(Dataset entries)
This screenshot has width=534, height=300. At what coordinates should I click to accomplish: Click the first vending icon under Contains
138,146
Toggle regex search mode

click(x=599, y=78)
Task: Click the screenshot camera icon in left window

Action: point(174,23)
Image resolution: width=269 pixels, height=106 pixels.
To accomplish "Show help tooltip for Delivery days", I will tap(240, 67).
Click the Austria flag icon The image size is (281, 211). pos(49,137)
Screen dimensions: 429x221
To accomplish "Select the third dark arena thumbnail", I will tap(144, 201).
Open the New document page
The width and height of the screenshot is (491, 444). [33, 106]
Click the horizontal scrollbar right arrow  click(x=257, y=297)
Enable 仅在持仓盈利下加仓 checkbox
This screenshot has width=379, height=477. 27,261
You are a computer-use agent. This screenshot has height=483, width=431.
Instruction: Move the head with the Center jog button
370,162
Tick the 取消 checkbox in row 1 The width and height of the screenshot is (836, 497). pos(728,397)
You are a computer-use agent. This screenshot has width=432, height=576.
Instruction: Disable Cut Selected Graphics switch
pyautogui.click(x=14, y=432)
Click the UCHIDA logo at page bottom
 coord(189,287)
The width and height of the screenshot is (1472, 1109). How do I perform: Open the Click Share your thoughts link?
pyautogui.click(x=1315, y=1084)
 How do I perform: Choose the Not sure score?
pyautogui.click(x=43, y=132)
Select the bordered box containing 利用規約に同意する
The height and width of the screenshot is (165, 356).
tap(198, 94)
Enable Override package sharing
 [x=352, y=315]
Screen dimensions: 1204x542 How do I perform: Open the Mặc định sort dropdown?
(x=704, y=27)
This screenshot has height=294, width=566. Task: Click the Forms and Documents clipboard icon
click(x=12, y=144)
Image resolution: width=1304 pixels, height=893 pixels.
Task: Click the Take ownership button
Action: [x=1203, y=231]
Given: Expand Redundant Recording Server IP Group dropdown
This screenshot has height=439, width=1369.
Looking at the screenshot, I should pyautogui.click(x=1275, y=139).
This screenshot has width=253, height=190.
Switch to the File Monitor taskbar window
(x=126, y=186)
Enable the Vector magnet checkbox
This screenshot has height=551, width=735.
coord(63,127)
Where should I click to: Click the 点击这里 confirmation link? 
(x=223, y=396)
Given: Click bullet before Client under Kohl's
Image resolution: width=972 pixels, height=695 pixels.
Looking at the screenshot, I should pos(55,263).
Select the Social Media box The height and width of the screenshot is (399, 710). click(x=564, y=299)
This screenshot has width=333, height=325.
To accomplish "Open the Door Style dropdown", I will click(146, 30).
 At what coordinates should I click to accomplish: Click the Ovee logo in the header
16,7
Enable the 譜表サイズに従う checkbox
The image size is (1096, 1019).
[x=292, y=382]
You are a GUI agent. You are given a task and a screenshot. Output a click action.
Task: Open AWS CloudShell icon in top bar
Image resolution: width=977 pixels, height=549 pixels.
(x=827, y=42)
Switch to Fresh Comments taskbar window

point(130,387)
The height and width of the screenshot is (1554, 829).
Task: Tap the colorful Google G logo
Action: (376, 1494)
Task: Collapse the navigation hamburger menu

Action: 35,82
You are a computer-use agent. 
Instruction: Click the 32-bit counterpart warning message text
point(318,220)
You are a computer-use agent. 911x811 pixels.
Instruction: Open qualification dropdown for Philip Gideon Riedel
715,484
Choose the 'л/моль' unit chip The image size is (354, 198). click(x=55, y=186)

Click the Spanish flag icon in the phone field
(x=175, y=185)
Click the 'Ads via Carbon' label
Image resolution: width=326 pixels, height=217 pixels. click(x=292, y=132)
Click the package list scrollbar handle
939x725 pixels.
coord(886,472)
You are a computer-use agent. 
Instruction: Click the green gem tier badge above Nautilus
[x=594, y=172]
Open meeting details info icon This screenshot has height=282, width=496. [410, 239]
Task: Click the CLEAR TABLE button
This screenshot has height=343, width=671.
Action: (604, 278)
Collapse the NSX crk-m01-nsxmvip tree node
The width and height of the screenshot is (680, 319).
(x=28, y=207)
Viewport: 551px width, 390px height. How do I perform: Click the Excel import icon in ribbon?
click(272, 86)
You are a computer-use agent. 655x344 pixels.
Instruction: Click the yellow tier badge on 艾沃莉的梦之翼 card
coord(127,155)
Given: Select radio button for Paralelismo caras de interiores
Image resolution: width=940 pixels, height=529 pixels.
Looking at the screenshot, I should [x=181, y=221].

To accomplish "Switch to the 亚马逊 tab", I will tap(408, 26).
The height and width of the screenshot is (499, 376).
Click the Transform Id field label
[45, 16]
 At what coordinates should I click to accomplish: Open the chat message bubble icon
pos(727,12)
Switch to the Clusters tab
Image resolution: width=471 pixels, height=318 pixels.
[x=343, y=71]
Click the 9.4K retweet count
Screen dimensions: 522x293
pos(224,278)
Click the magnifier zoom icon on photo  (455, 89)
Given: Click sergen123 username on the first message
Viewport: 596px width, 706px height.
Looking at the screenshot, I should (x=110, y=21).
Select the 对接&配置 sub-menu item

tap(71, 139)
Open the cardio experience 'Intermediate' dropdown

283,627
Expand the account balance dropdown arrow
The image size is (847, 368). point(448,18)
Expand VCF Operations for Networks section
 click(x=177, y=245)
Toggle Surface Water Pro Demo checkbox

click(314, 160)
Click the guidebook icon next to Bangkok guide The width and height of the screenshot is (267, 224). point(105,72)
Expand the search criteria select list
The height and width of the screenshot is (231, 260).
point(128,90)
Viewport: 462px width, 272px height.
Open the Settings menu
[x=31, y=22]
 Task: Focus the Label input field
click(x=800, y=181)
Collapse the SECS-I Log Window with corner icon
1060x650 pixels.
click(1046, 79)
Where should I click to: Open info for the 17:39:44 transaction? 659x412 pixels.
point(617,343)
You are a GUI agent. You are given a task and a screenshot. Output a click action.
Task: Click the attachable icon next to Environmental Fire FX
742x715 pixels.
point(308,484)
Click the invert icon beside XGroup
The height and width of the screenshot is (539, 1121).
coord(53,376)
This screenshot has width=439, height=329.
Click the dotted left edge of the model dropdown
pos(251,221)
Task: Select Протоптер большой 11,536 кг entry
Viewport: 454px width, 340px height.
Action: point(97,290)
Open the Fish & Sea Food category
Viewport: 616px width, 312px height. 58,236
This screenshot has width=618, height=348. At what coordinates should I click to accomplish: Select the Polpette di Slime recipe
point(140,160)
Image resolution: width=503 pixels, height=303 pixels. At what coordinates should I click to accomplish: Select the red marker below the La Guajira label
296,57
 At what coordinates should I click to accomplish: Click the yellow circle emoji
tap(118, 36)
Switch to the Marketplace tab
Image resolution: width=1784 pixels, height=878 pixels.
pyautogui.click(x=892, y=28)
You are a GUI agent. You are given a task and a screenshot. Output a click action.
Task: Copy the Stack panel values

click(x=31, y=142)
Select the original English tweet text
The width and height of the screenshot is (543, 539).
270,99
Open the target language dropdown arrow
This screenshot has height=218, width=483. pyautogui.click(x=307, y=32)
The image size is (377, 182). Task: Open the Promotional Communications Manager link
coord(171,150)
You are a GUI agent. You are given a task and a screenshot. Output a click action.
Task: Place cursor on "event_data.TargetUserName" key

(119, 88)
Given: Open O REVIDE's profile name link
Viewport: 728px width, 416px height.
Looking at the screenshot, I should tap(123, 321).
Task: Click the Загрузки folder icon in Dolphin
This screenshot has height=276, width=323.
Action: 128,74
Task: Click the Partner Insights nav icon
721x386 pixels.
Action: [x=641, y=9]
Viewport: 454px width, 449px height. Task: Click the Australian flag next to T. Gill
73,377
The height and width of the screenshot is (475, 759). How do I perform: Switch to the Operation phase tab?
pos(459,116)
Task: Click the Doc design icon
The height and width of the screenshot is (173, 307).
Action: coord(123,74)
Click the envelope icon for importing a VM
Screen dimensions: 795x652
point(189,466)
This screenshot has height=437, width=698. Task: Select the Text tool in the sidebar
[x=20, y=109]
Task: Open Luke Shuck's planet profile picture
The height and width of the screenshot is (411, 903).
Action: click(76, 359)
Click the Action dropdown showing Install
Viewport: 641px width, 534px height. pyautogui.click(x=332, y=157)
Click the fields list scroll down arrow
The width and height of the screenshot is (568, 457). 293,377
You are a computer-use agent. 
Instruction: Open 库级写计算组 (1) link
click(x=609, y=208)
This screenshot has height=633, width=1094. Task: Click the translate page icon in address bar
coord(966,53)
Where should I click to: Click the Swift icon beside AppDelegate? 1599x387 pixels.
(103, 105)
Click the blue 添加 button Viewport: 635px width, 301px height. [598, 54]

**What this task involves**
Only lines containing the string "will" are needed. Pull each of them out of the records above.

**Task response**
To accomplish "Show help tooltip for Delivery days", I will tap(240, 67).
To accomplish "Select the third dark arena thumbnail", I will tap(144, 201).
To accomplish "Open the Door Style dropdown", I will click(146, 30).
To accomplish "Switch to the 亚马逊 tab", I will tap(408, 26).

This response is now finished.